The predicted toxicity probabilities given by the CRM for doses that are not close to the TD20 are generally inaccurate, but accuracy across the range of doses is not an objective of the method. It has one purpose alone – to find the TD20 – and it achieves this with remarkable efficiency.
Since the appearance of the first paper describing the CRM, the procedure has been the focus of much interest and debate. Concern has been expressed about the objective of treating each subject with the dose believed at the time to be closest to the TD20. Early in the study, when little is known about the nature of potential toxic reactions, the concern is not just about occurrence of a toxic reaction but also about its nature. Too high a dose may lead to severe or even lethal consequences, and so it is felt to be more appropriate to move cautiously upwards towards the TD20, and to avoid erring too much on the high side. Authors such as Faries [9], Korn et al. [10] and Goodman et al. [11] have suggested modifications such as starting at the lowest dose, never skipping a dose during the escalation, and always choosing the highest dose below that which is currently believed to be the TD20. With these modifications the CRM has been widely implemented. O'Quigley & Shen [8] have also suggested important modifications to the CRM, using a two stage procedure in which dose-escalation starts at the lowest dose and proceeds conventionally until the first toxicity is observed. Then the CRM is applied, but in a modified form which does not use the Bayesian method to update probabilities. O'Quigley [12] addresses many of these criticisms, and provides an up-to-date review of the methodology.

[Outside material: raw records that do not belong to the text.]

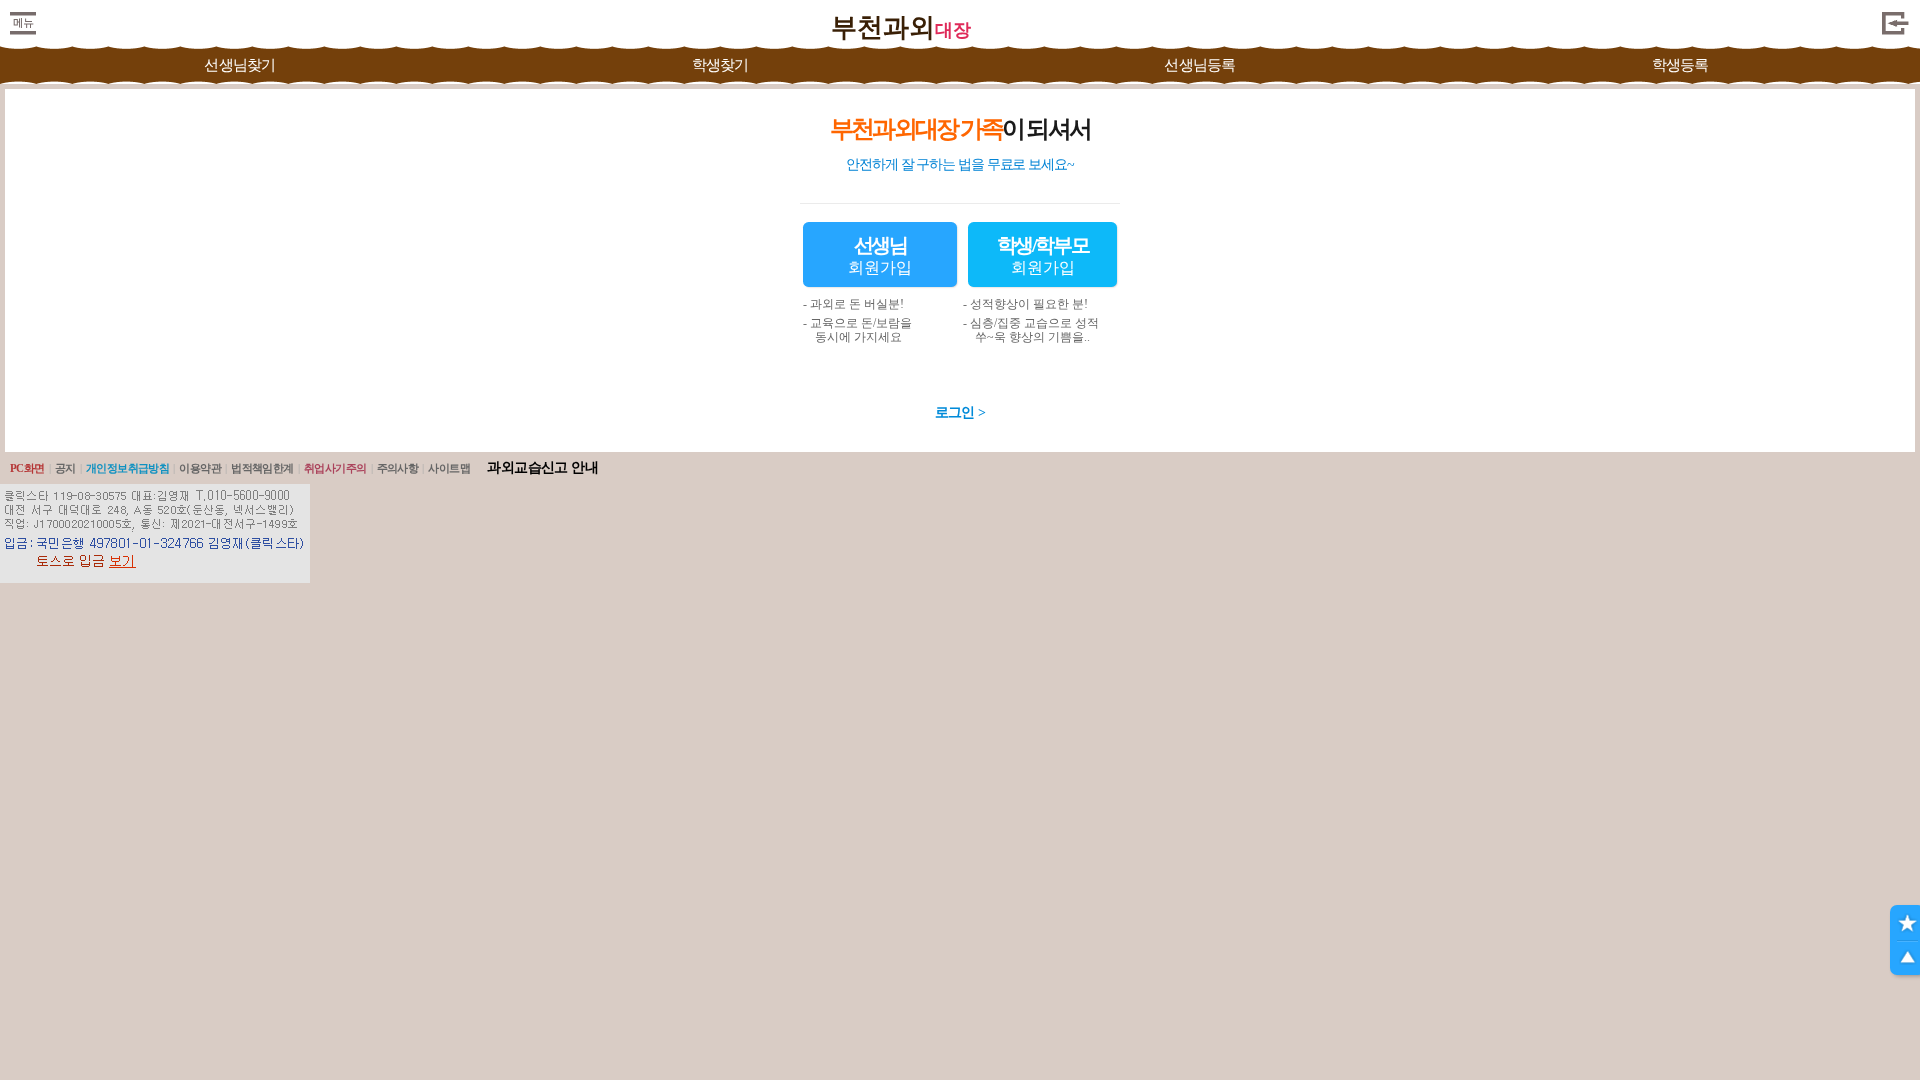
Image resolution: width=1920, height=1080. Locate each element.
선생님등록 (1199, 65)
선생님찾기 (239, 65)
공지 (65, 468)
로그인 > (960, 412)
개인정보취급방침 (128, 468)
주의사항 (398, 468)
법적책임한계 (262, 468)
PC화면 (27, 468)
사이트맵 (449, 468)
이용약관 (200, 468)
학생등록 (1680, 65)
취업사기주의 (335, 468)
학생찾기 (720, 65)
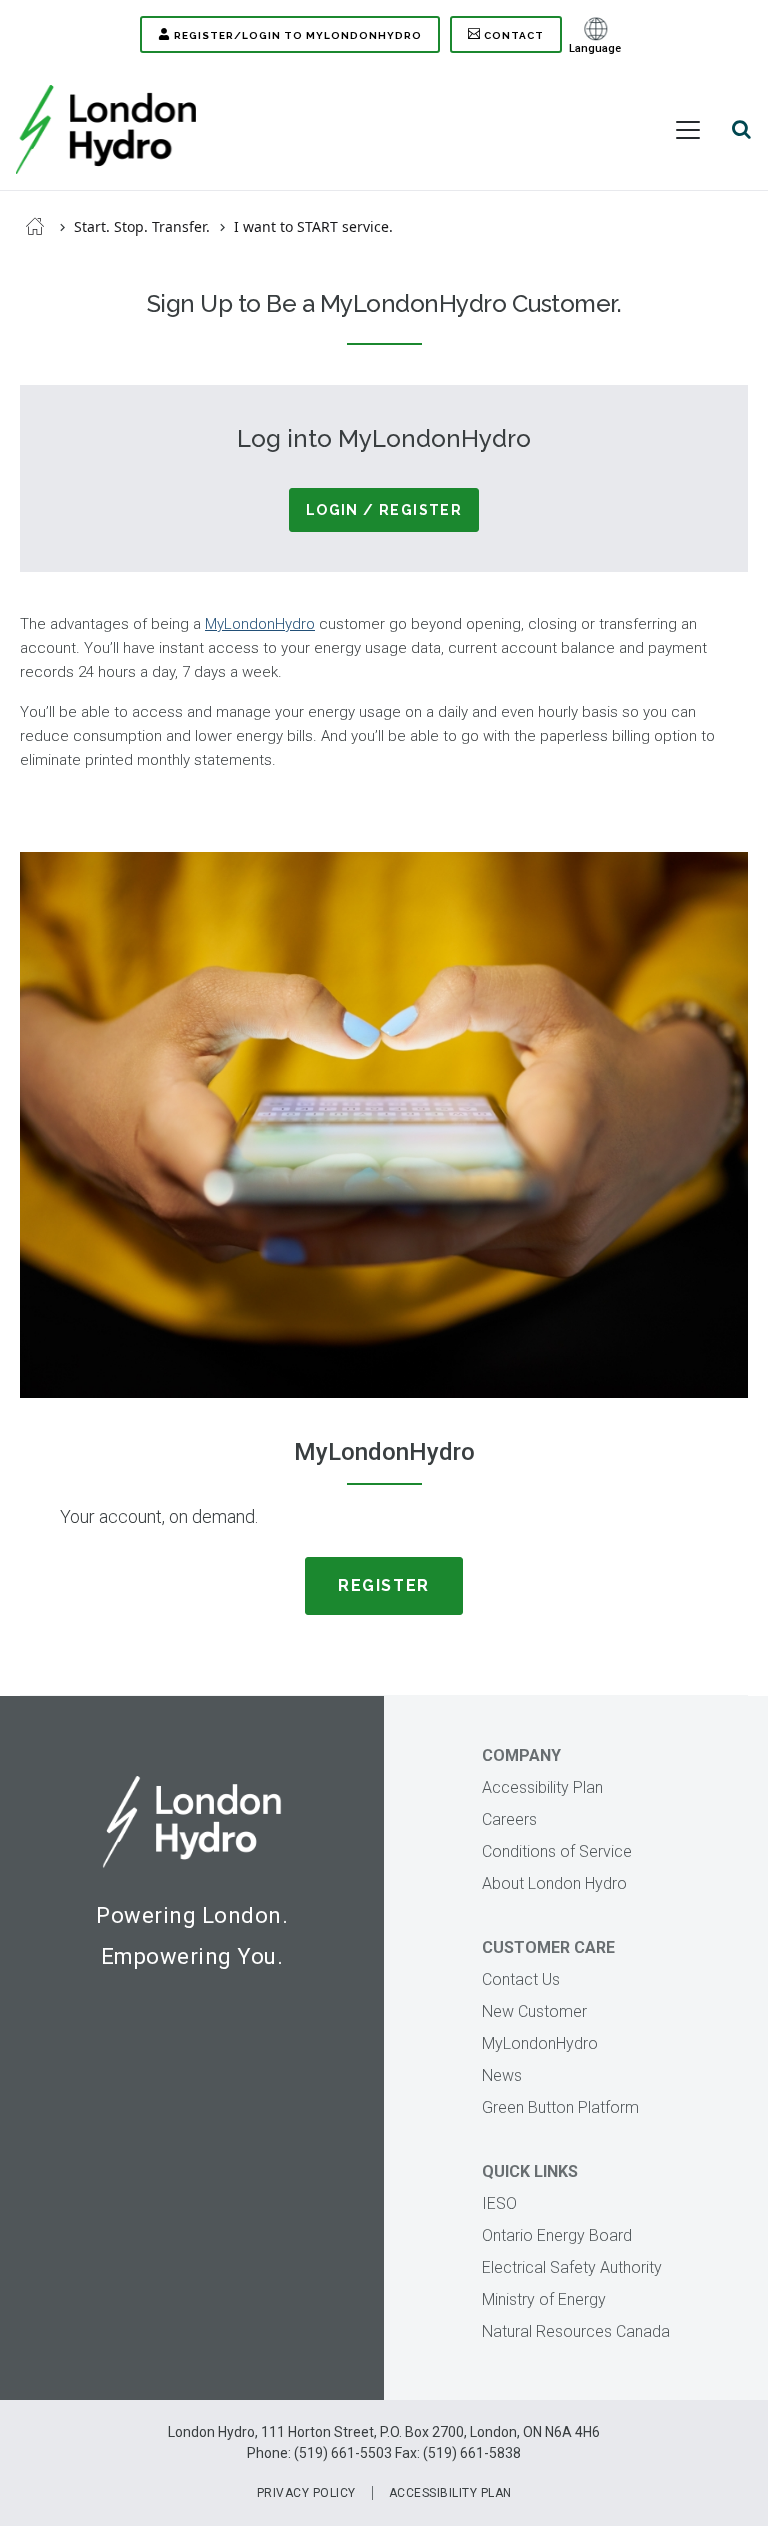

Bayesian decision procedures
Bayesian decision theory supplies a general framework for making decisions under uncertainty which can be applied in many scientific and business fields. The subject area is clearly introduced in the classic text by Lindley [13], and more recently in a book by Smith [14]. In order to use the approach, a model for the data to be observed must be specified, and prior opinion concerning unknown parameters of the model must be expressed. The decision to be made is which dose to administer to each subject in the next cohort, and this is to be done in a way that maximizes a predefined ‘gain function’ describing the gain made under every combination of parameter values and action.
The original CRM is a Bayesian decision procedure, although a specific form of prior opinion is imposed, rather than being elicited from investigators. The modified forms of CRM depart from pure Bayesian principles by imposing constraints on the actions allowed, and the method advocated by O'Quigley & Shen [8] abandons the Bayesian approach altogether.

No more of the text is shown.